[Data extracted from a collection]
>>

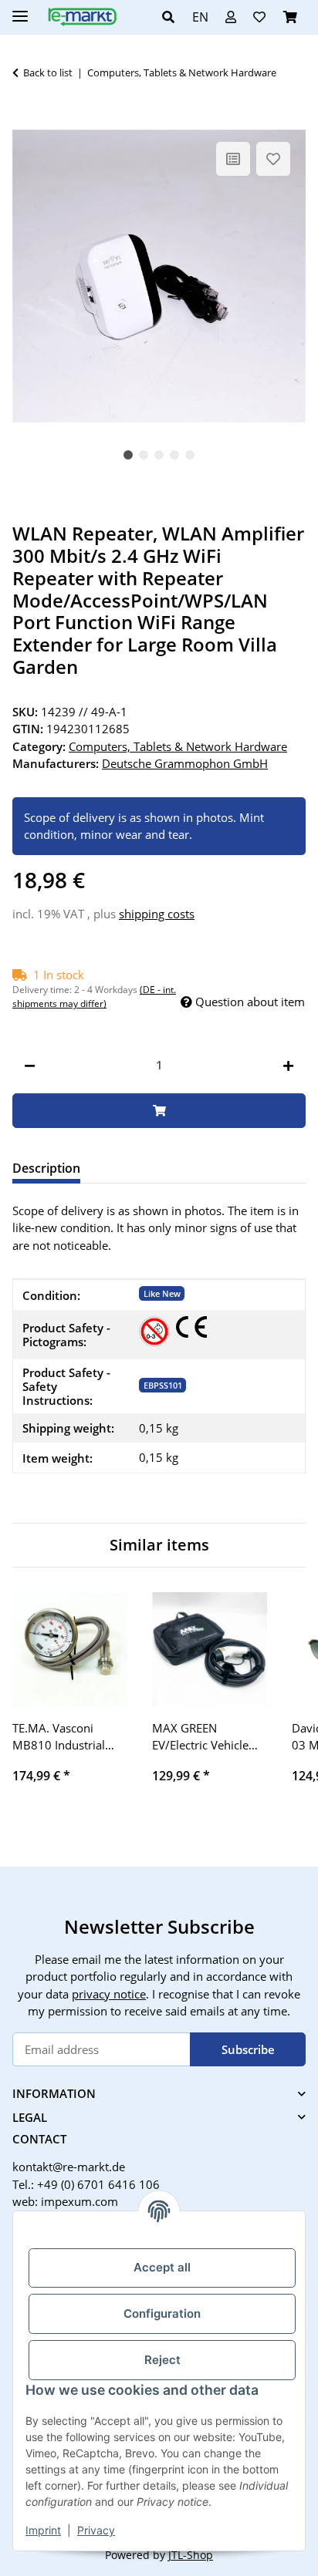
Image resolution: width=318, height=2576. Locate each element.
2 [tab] (143, 455)
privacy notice (109, 1994)
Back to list (48, 72)
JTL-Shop (190, 2554)
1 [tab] (128, 455)
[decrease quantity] (29, 1065)
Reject (162, 2359)
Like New (162, 1293)
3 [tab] (159, 455)
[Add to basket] (24, 121)
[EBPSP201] (191, 1327)
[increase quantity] (288, 1065)
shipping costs (157, 913)
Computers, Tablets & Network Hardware (178, 746)
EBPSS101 (163, 1385)
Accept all (162, 2267)
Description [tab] (46, 1168)
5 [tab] (190, 455)
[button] (172, 17)
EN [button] (200, 16)
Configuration (162, 2313)
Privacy (96, 2530)
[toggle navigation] (20, 9)
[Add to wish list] (273, 159)
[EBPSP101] (154, 1331)
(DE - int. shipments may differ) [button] (94, 996)
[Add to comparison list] (233, 159)
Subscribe (248, 2049)
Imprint (43, 2530)
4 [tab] (174, 455)
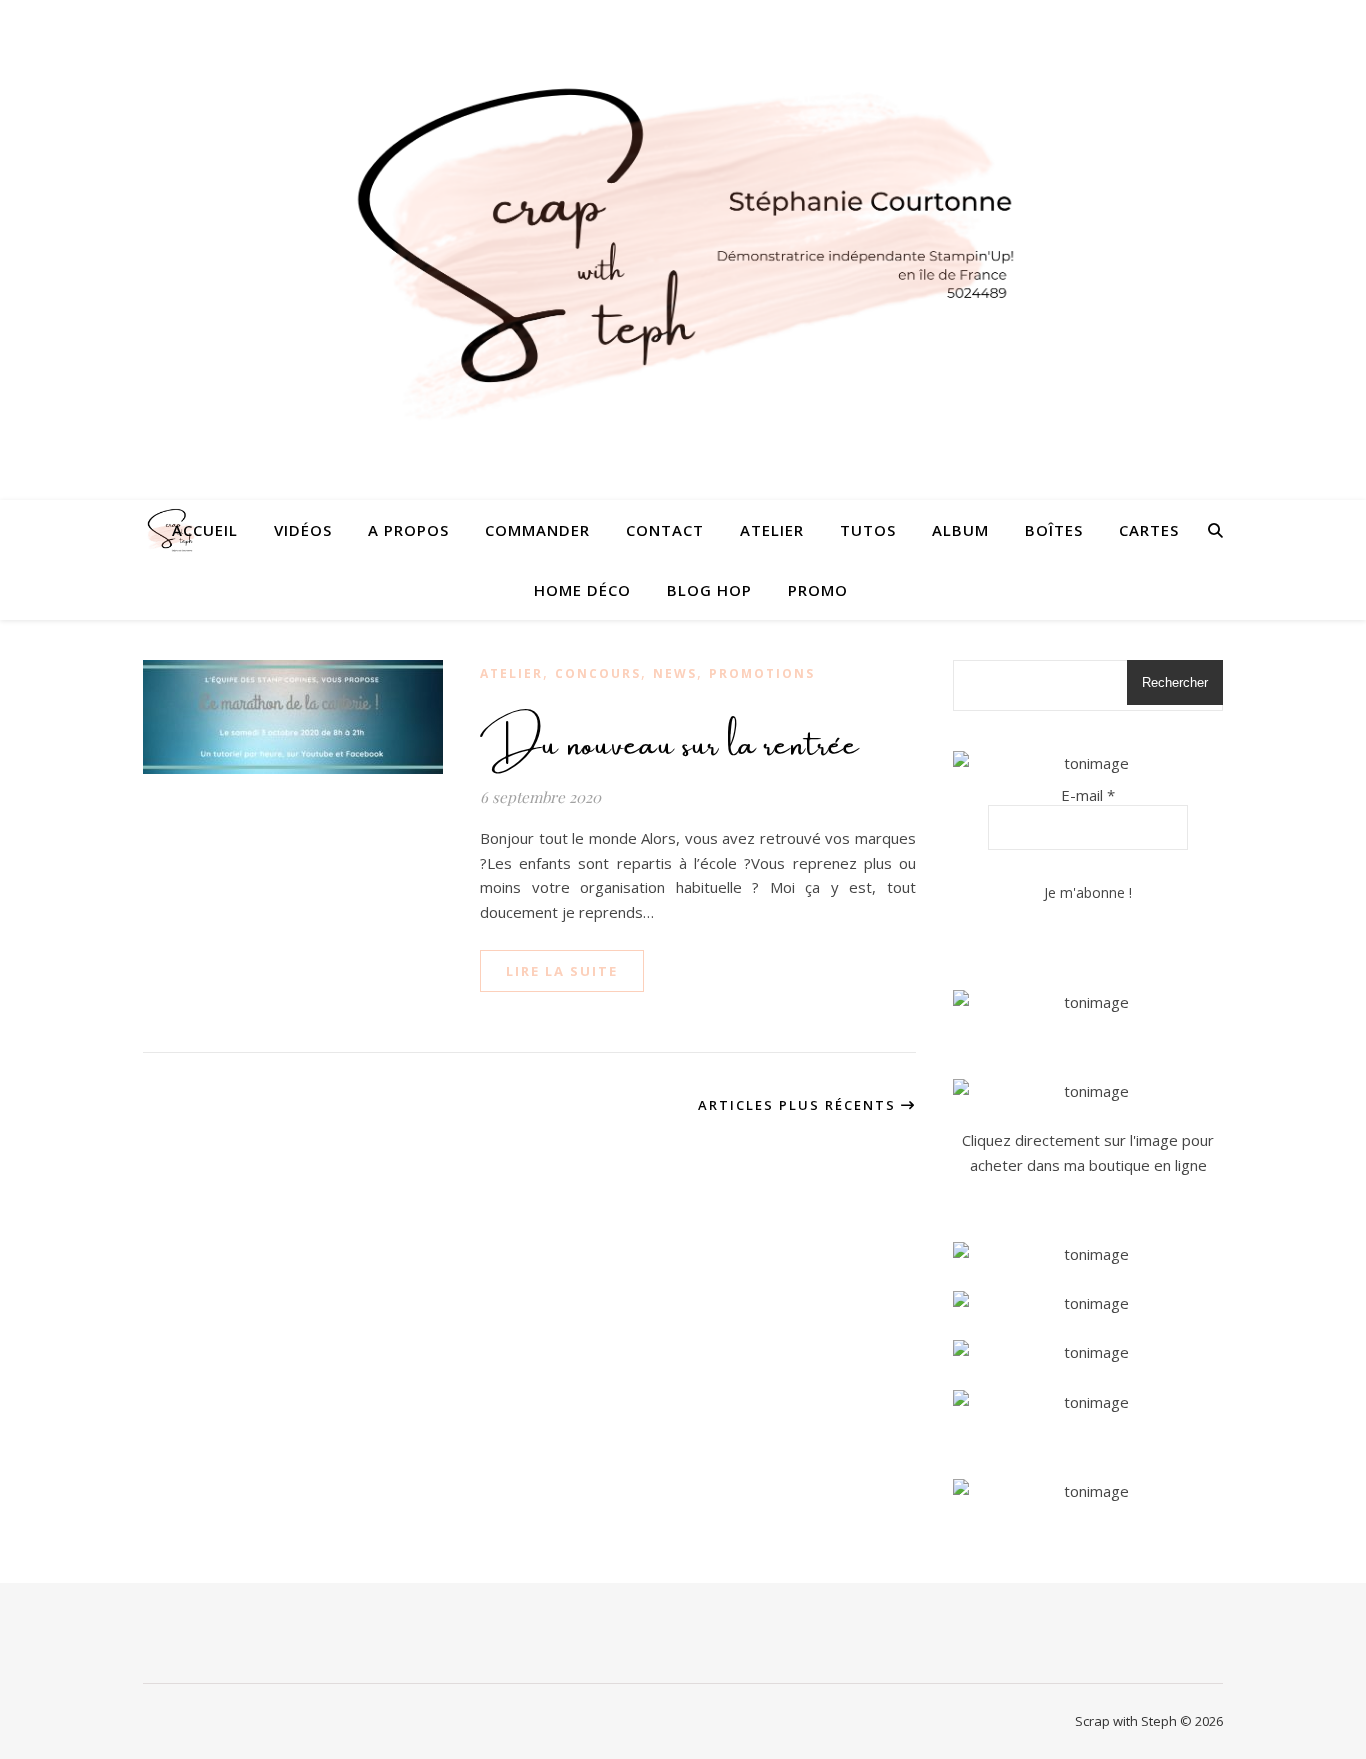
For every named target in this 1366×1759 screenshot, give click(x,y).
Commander (537, 530)
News (675, 673)
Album (960, 530)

<<

__How to complete this task__
Every record above must be given again exactly; drop the pictures.

__Exercise result__
Image resolution: width=318, height=2576. Locate each element.
2 [tab] (143, 455)
privacy notice (109, 1994)
Back to list (48, 72)
JTL-Shop (190, 2554)
1 [tab] (128, 455)
[decrease quantity] (29, 1065)
Reject (162, 2359)
Like New (162, 1293)
3 [tab] (159, 455)
[Add to basket] (24, 121)
[EBPSP201] (191, 1327)
[increase quantity] (288, 1065)
shipping costs (157, 913)
Computers, Tablets & Network Hardware (178, 746)
EBPSS101 (163, 1385)
Accept all (162, 2267)
Description [tab] (46, 1168)
5 [tab] (190, 455)
[button] (172, 17)
EN [button] (200, 16)
Configuration (162, 2313)
Privacy (96, 2530)
[toggle navigation] (20, 9)
[Add to wish list] (273, 159)
[EBPSP101] (154, 1331)
(DE - int. shipments may differ) [button] (94, 996)
[Add to comparison list] (233, 159)
Subscribe (248, 2049)
Imprint (43, 2530)
4 [tab] (174, 455)
For every named target in this 1366×1759 screenshot, give click(x,y).
Commander (537, 530)
News (675, 673)
Album (960, 530)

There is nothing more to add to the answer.